正しくない選択

 瞳を抱きしめる腕に力が入った。こんなにもか細い体なのに、彼女はまもなく母になる。その事実に違和感と……そして、後悔を覚えていたんだと思う。


「ケンちゃん、満足したから聞くね?」


「……うん」


「どういう風の吹き回し?」


「……ずっと悩んでいたんだ」


 瞳から見ても、おかしいと思ったのだろう。

 学校をサボっていきなり押しかけてきて、俺は今、瞳に自分の気持ちを伝えた。
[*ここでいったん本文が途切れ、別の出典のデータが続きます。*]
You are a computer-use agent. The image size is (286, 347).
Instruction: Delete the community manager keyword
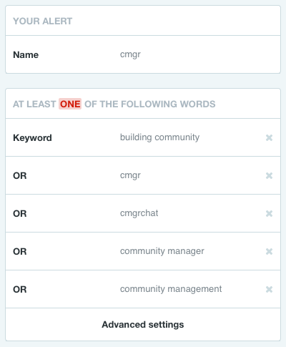pyautogui.click(x=269, y=251)
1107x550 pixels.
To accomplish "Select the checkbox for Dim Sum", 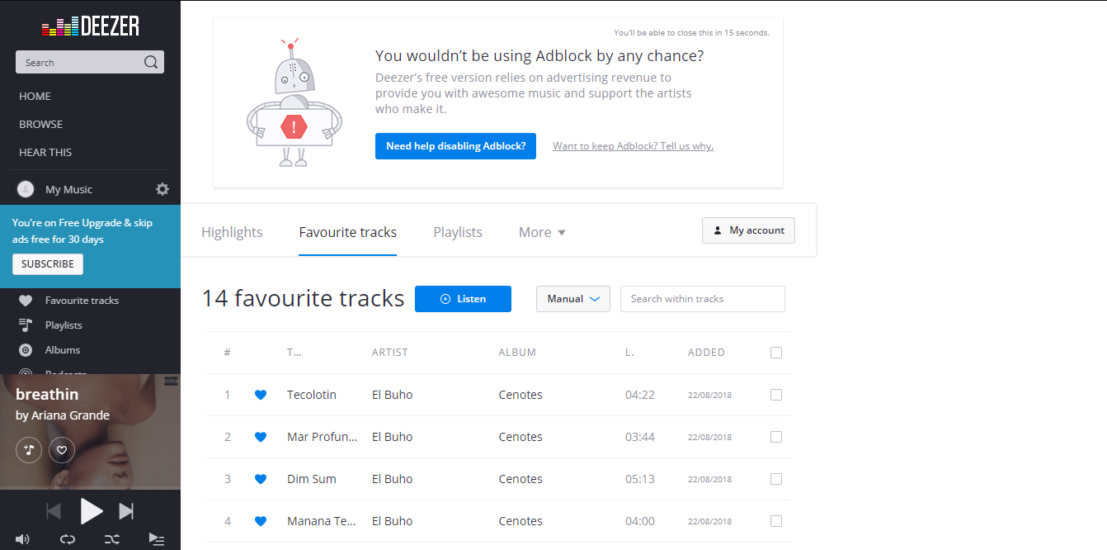I will click(775, 479).
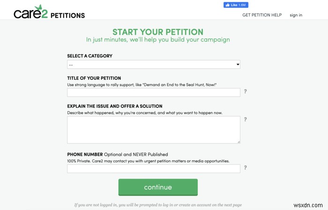Click the PETITIONS text beside the logo
The height and width of the screenshot is (210, 328).
point(67,15)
彼女の立場からしたら、俺の行為が奇行に見えてしょうがなかっただろう。


 だから俺は、彼女への好意と……胸に秘める未来への話を切り出した。


「ずっと、さ。学校が辛いんだよ」


「どうして?」


 瞳の声は、今まで聞いたことがないような優しい声だった。


「瞳がいないから」


「……そう」


「俺達、いつも一緒にいたよな」


 死ぬ時、死を覚悟するほどの窮地に立たされた時、人は走馬灯を見ると言う。今俺は、一体どうして走馬灯を見ているのだろう。

 彼女と過ごしてきたこれまでの思い出が、どうして脳裏を過り続けるのだろう。


「小さい頃から、俺の人生の中心にはいつだってお前がいた。お前が微笑むだけで心が安らげたし、お前が泣けばどうしようもなく狼狽えていた。

 だけど、まだまだ未熟者な俺は自分のこの気持ちの正体を中々気付けずにいたんだ。

 それでもほぼ答え合わせのようにお前と一緒に生きてきた。これまでの十八年間、俺の中心にはお前がずっといたんだよ、瞳。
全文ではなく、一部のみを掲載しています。